For the word "computer", count the lines of the records that hold it, and give only that number.

(Extracted records Opens)

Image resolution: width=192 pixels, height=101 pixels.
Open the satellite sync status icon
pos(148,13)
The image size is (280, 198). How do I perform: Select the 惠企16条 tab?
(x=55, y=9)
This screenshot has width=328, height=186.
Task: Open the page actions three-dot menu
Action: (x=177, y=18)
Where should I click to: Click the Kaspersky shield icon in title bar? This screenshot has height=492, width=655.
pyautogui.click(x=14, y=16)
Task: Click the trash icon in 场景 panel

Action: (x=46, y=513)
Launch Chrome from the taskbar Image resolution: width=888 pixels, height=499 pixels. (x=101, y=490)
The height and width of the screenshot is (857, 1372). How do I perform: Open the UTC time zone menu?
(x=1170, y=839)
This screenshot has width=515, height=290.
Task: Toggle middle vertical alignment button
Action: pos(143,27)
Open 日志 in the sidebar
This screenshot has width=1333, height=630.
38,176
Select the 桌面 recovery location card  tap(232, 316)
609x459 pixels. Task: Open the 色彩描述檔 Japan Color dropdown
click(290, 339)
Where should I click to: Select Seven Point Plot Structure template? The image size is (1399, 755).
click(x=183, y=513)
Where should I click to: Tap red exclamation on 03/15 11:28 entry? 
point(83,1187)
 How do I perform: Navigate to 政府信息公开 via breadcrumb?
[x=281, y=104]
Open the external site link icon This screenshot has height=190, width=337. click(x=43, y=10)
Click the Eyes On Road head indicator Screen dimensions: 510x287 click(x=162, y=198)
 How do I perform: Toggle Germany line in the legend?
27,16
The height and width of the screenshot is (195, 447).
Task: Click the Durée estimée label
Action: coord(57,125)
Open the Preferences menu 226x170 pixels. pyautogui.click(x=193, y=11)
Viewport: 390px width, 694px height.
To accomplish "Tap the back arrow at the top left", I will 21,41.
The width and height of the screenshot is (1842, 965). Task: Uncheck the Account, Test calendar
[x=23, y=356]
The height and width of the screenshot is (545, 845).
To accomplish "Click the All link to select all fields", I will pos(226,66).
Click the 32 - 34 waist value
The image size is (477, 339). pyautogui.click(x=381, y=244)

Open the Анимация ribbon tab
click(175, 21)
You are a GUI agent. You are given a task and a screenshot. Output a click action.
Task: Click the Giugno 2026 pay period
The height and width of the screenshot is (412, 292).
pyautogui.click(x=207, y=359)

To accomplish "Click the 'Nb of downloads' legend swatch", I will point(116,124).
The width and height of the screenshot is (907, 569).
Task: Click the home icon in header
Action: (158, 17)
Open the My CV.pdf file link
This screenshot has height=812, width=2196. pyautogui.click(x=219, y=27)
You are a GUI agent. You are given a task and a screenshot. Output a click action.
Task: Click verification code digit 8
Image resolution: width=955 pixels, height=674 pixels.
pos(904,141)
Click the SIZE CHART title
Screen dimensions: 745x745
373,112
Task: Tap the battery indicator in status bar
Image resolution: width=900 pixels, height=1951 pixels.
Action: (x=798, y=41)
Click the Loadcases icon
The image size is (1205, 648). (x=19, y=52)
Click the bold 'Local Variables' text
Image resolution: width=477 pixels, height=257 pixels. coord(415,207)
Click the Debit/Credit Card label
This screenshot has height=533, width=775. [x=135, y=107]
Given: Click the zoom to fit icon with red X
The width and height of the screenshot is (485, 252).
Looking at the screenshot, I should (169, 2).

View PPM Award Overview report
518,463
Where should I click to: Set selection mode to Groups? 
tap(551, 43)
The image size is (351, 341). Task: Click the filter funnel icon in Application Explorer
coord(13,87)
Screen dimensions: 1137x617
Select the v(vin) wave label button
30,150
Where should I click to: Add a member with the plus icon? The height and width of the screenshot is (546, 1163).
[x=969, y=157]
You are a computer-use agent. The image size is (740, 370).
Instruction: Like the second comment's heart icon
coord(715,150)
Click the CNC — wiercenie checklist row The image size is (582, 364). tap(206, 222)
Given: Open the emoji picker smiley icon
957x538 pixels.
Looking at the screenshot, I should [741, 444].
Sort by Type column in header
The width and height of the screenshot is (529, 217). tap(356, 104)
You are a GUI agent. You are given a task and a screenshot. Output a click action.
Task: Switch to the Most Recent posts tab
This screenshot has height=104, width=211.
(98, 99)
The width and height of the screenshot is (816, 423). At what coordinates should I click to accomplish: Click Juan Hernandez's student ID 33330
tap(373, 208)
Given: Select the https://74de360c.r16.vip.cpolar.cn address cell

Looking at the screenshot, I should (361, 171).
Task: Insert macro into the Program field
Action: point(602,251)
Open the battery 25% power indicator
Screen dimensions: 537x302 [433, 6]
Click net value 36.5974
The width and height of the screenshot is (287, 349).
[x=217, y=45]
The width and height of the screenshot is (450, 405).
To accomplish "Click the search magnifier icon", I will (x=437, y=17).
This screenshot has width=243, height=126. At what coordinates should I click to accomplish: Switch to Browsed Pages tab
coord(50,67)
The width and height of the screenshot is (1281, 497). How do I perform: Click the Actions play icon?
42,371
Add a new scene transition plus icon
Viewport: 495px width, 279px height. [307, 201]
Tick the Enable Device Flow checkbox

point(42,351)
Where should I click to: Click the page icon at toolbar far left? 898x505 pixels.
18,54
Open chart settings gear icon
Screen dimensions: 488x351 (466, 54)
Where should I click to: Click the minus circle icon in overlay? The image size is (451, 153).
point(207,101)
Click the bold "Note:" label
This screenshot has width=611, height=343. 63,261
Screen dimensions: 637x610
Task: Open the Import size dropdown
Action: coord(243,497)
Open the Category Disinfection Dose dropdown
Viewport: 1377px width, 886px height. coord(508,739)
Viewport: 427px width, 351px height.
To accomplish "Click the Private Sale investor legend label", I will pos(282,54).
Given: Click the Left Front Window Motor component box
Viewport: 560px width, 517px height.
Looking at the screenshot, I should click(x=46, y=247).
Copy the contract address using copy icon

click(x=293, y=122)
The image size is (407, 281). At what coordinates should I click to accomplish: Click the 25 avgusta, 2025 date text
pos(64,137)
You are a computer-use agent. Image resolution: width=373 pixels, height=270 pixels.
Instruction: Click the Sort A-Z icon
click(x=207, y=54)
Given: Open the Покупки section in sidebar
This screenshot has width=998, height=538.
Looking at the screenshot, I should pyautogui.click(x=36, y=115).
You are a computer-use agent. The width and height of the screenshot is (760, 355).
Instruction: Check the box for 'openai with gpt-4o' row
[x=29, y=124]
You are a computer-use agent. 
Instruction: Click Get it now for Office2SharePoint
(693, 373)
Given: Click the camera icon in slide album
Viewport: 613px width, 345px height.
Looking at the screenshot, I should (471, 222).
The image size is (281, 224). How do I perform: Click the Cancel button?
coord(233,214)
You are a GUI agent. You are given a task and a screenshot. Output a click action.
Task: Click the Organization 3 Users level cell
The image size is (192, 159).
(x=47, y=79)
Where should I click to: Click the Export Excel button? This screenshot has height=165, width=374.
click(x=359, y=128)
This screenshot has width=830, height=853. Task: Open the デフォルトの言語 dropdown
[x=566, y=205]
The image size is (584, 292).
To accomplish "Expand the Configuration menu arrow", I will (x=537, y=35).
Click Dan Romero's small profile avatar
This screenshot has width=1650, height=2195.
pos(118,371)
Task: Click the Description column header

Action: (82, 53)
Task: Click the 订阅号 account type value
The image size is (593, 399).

(Extracted records Closes)

Reply to the exercise:
4